Positive change possible despite slow progress to Close the Gap
15 February 2017
The ninth Prime Minister's Closing the Gap Report to Parliament reveals that little has changed in the circumstances facing Aboriginal and Torres Strait Islander people, NSW Aboriginal Land Council Chair Roy Ah-See said today.
"Our people are still dying more than a decade before other Australians, too many of our young people are incarcerated or placed in out of home care, too many of our women and children remain vulnerable to violence and too many of our people experience self-harm and mental health problems.
"As the report indicates, progress in addressing this disadvantage has been far too slow."
However, Cr Ah-See said the nation could take heart from the areas where progress has been made.
"We should applaud the gains that have been made in literacy and numeracy, the numbers of young Aboriginal people completing year 12 and the improvements we are beginning to see in health.

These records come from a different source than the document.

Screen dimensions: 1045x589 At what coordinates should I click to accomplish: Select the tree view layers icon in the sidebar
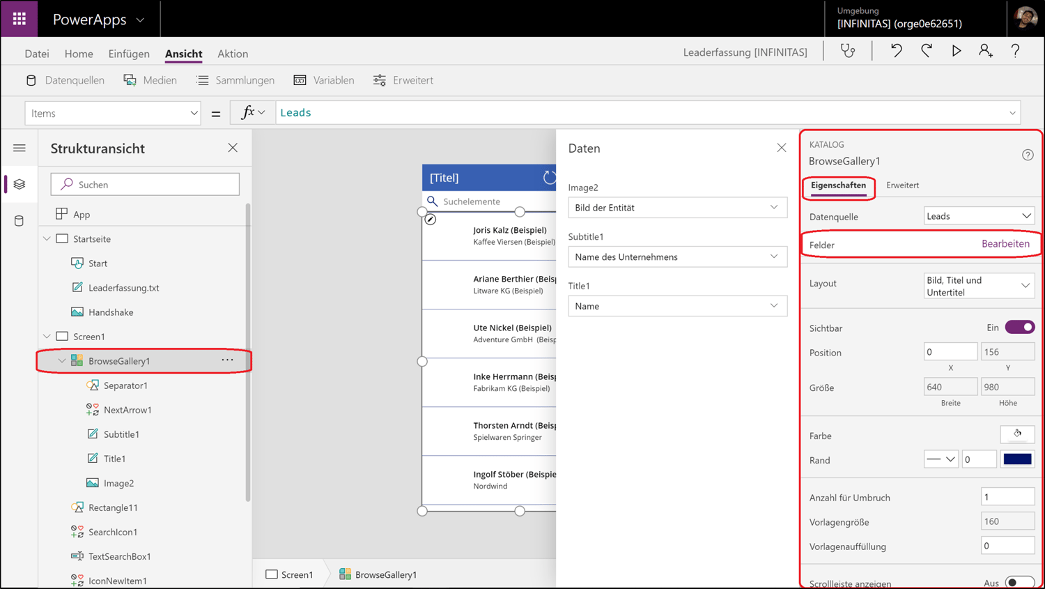click(x=19, y=183)
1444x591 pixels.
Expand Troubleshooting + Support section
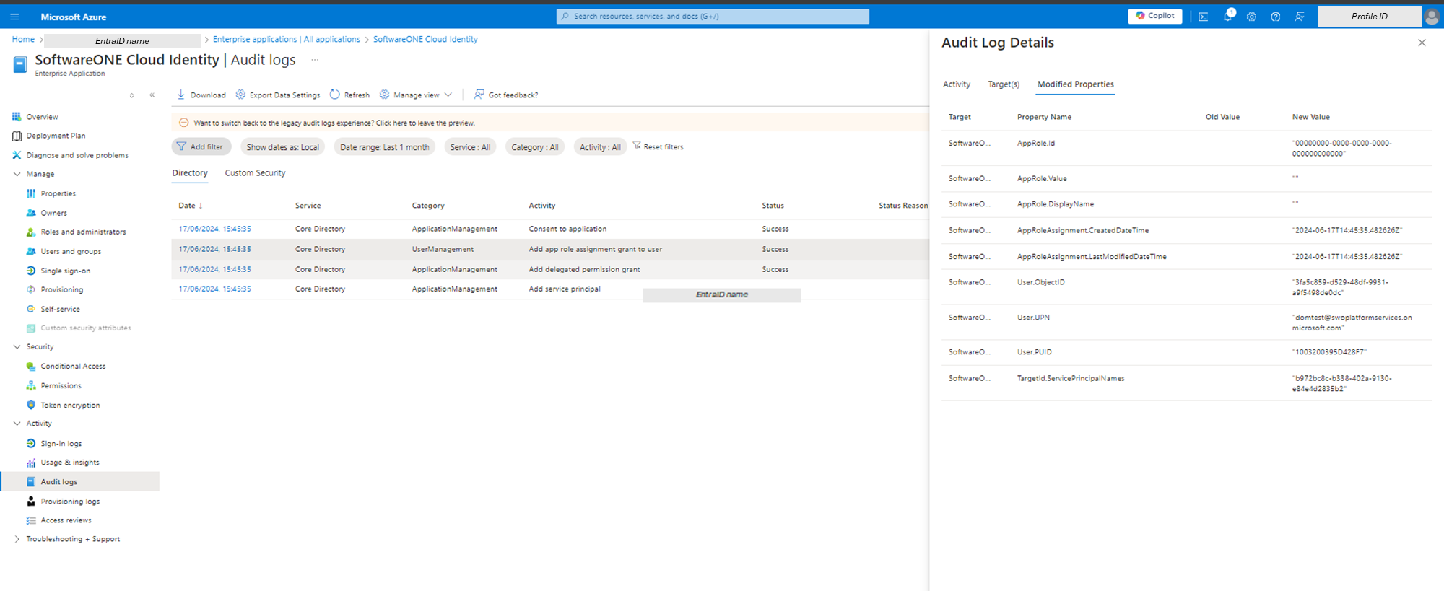pyautogui.click(x=17, y=539)
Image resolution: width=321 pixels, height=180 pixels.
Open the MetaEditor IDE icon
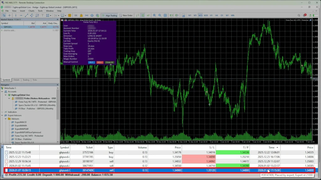coord(76,15)
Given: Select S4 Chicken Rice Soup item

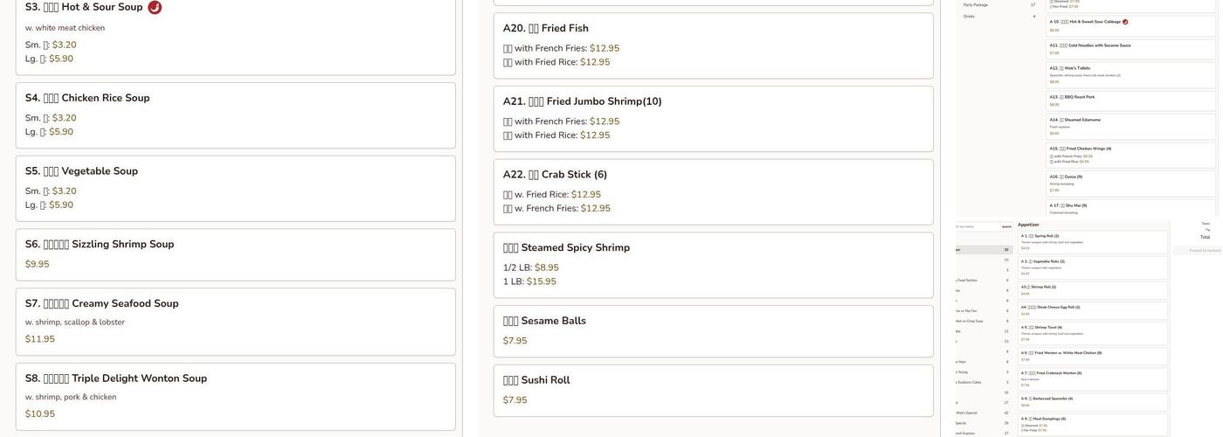Looking at the screenshot, I should tap(235, 114).
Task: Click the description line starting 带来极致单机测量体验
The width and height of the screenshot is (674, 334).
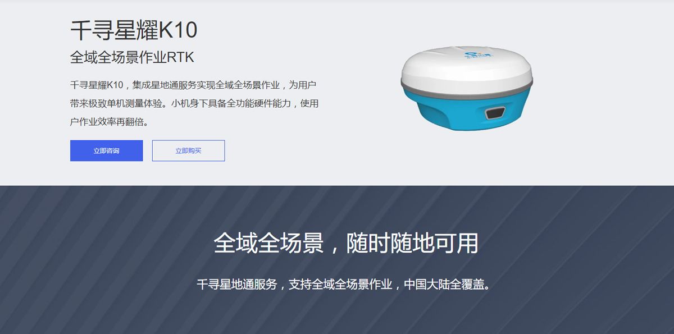Action: click(x=194, y=103)
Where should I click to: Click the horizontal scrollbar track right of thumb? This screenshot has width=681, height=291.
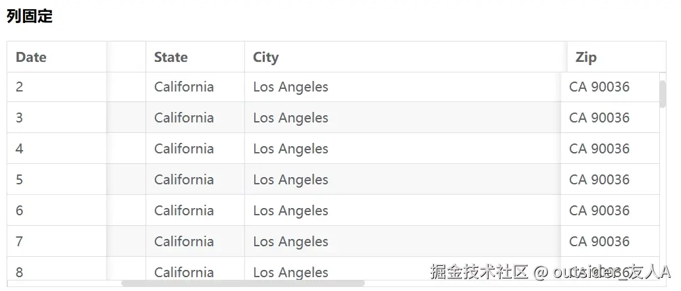[x=512, y=283]
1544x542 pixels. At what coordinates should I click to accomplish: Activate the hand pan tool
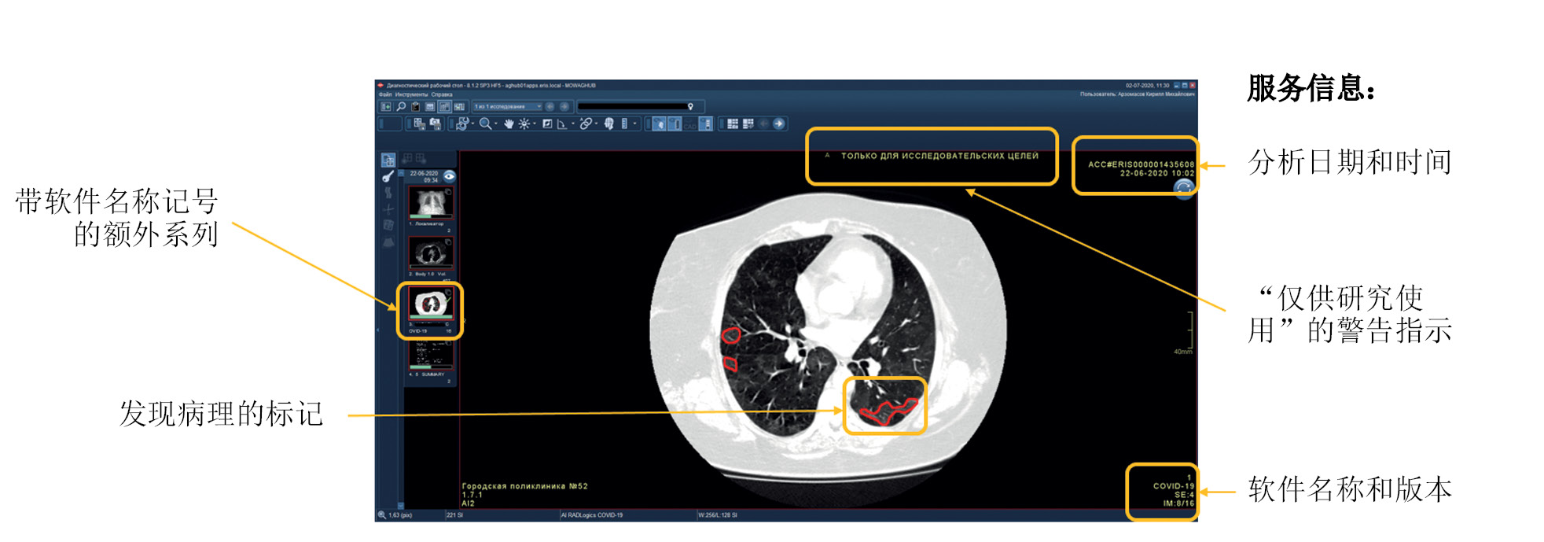click(509, 124)
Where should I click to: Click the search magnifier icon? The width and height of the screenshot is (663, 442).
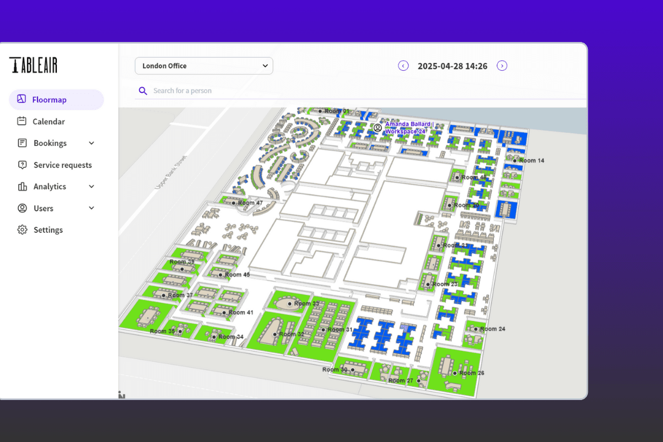point(143,90)
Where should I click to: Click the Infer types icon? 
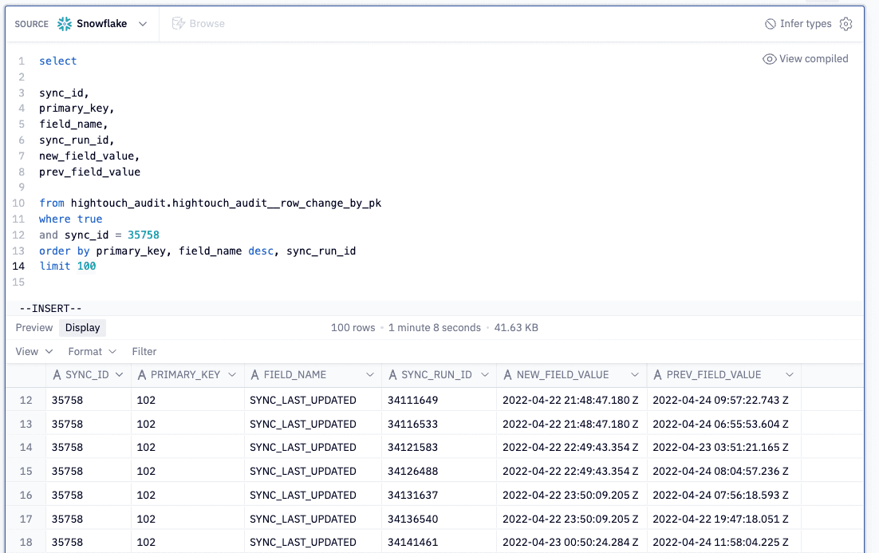tap(769, 23)
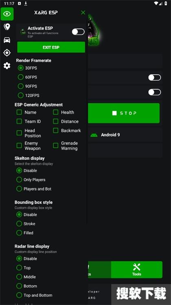Click the download icon in status bar

tap(26, 4)
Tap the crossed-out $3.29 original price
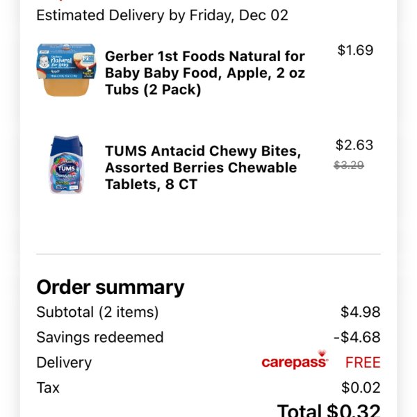The width and height of the screenshot is (417, 417). (349, 165)
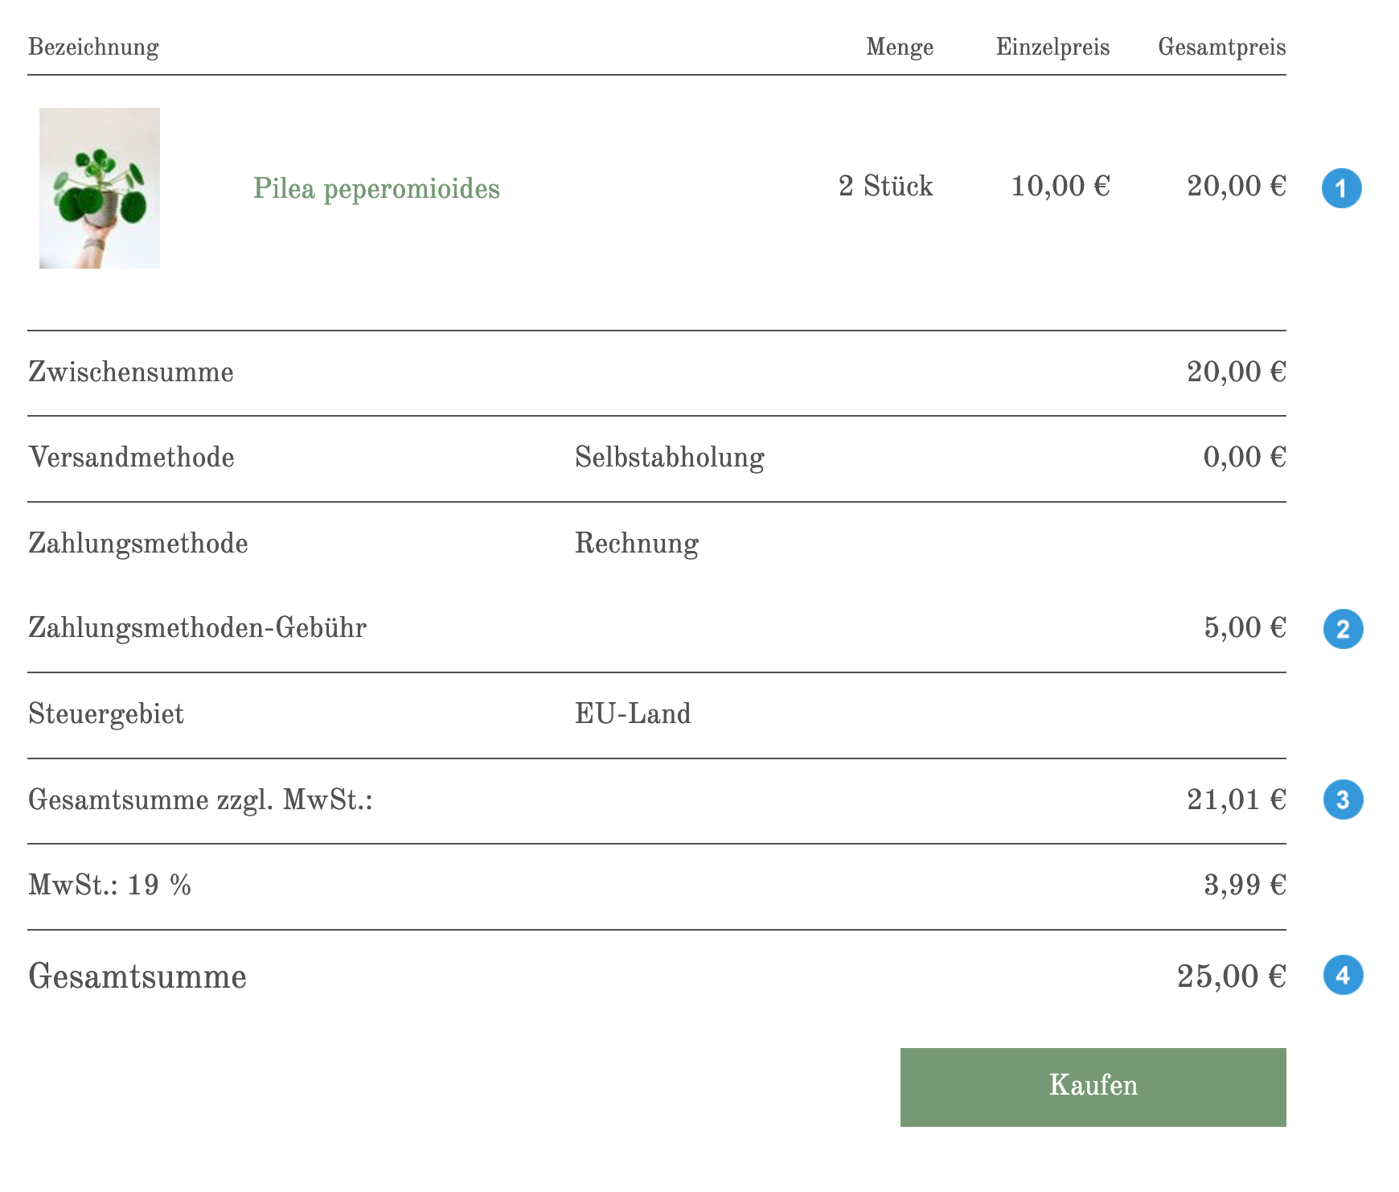Click the blue annotation marker 3
This screenshot has height=1192, width=1399.
pyautogui.click(x=1342, y=799)
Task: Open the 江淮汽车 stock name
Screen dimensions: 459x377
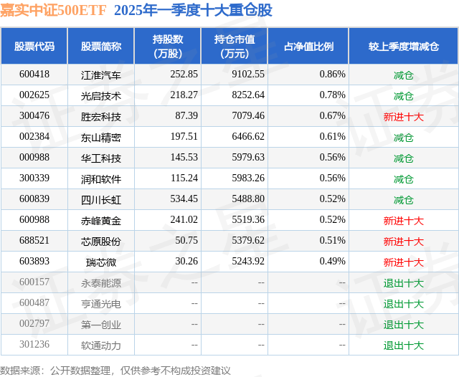Action: [101, 75]
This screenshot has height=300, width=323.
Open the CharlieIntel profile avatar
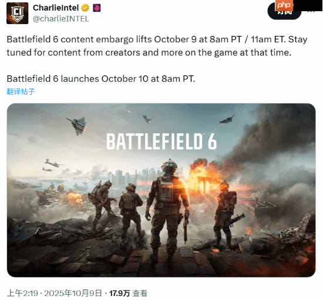coord(17,13)
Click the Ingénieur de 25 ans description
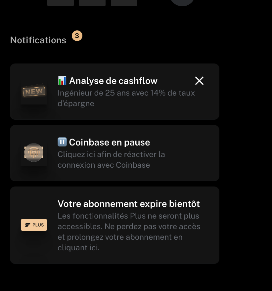 (x=126, y=98)
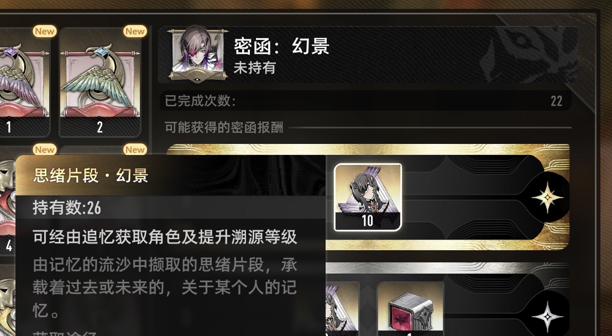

"These improvements show us that positive change is possible - particularly when Aboriginal people ourselves are the drivers of that change.
Cr Ah-See cautioned governments against abandoning the national effort to Close the Gap because of slow progress.
"This is a generational challenge and we have to keep up the fight because the lives of our children depend on it."
Cr Ah-See welcomed the Prime Minister's determination to build an improved relationship with the National Congress of Australia's First Peoples and acceptance of the Redfern Statement that it developed.
"As a member of the Prime Minister's Indigenous Advisory Council, I look forward to sitting down with Congress and the other organisations that developed the Redfern Statement to talk about how its call for Indigenous led solutions can be translated into government policy," Cr Ah-See said.